10 Things to Know About Santuit Pond

10 Things to Know About Santuit Pond 

Santuit Pond and River are important resources for the town of Mashpee as well as the Mashpee Wampanoag Tribe. The pond plays a crucial role historically, culturally, ecologically, and recreationally. Many people depend on the pond to experience and appreciate the local landscape. Here are 10 need-to-know facts about Santuit Pond.

1. Santuit Pond is a kettle-hole pond

Formed about 12,000 years ago from glacial retreating. The pond is about 176 acres, with an average depth of 5.9 feet and the deepest point is only 11 feet.

2. An important resource for the Mashpee Wampanoag Tribe

The Mashpee Wampanoag Tribe, also known as the People of the First Light, has been Stewards of the pond and surrounding land and water for over 12,000 years. Poor water quality in the pond and the Sanuit River has affected the Tribe’s ability to fish, hunt, gather, recreate, and connect to surrounding natural resources. Santuit’s increasingly hazardous water quality has threatened their livelihoods, historical connection to the land, identity, and overall cultural connection to the water source.

3. Where did “Santuit” come from?

How did Santuit Pond earn its name? “Santuit” means Place of The Sachems, as the area of land containing and surrounding the pond was a place where Chiefs and Sachems would gather for ceremonies, and where Tribal members could socialize and trade goods.

4. River Herring spawning habitat

Every spring, migrating adult river herring make their way from the ocean to Nantucket Sound, and then to the Santuit River to reproduce. A 30-foot-long concrete pool and weir fish ladder have been constructed to help the river herring get from the base of the dam to the pond. Mashpee even celebrates Herring Day to commemorate the return of river herring. Local visitors, scientists, naturalists, and members of the Mashpee Wampanoag Tribe gather to talk about the scientific and cultural importance of herring.

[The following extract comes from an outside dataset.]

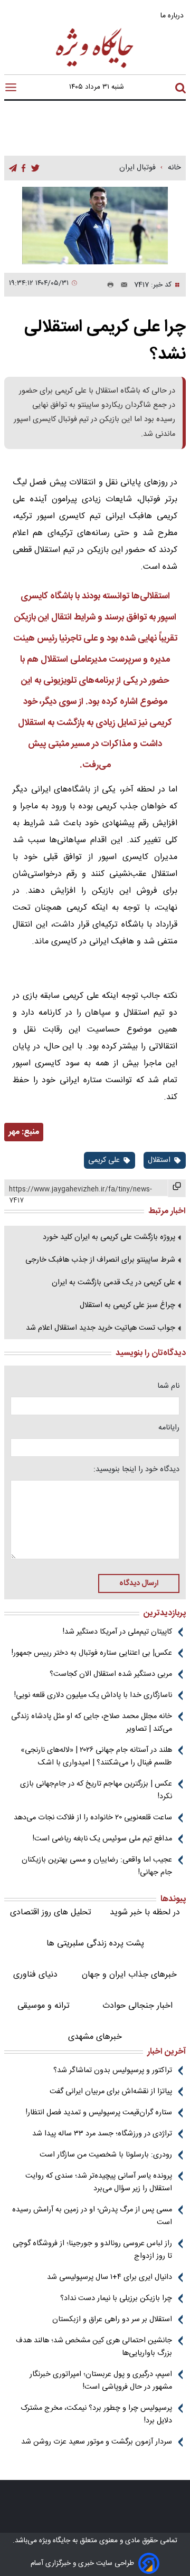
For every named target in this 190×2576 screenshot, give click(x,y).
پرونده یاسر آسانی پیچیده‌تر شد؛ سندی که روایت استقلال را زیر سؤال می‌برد (98, 2182)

5. Home to a variety of fish species

Such as largemouth bass, chain pickerel, golden shiner, pumpkinseed, alewife (searun), yellow perch, brown bullhead, white Sucker, white perch, and American eel.

6. Recreation

Conservation areas and preserves surround Santuit Pond and River providing many opportunities for recreation, such as trails for walking, biking, and hiking. Kayaking, canoeing, boating, and fishing are among other popular forms of recreation for visitors, but the resources’ water quality issue presents risks and complications for safety and access. 

7. Tourism

The Town of Mashpee offers many attractions for visitors to experience and appreciate Cape Cod’s natural resources. Mashpee is home to sandy beaches, four large freshwater ponds, thousands of acres of conservation land, museums, and world-class golf courses. Visitors especially come to Santuit Pond and River to watch and experience the River Herring Run.

8. Water quality and phosphorus loading

Internal nutrient cycling from 50+ years of development is the biggest source of phosphorus along with other external sources such as stormwater runoff and septic-system pollution.

9. Eutrophication and algae overgrowth

Excess phosphorus in the pond has fueled an overgrowth of plant life and frequent harmful algal blooms. This overgrowth decreases sunlight below the surface and reduces dissolved oxygen levels in the water, harming aquatic species.

10. Connection to land use

Homes, lawns, and cranberry bogs near Santuit Pond over the years have contributed to the pollution of Santuit Pond through the use of fertilizers and the lack of septic system maintenance. Since Santuit Pond directly flows into Santuit River (also known as the Cotuit River), its hazardous water conditions influence downstream water quality, harming plant and animal species in the river and on the land surrounding the river.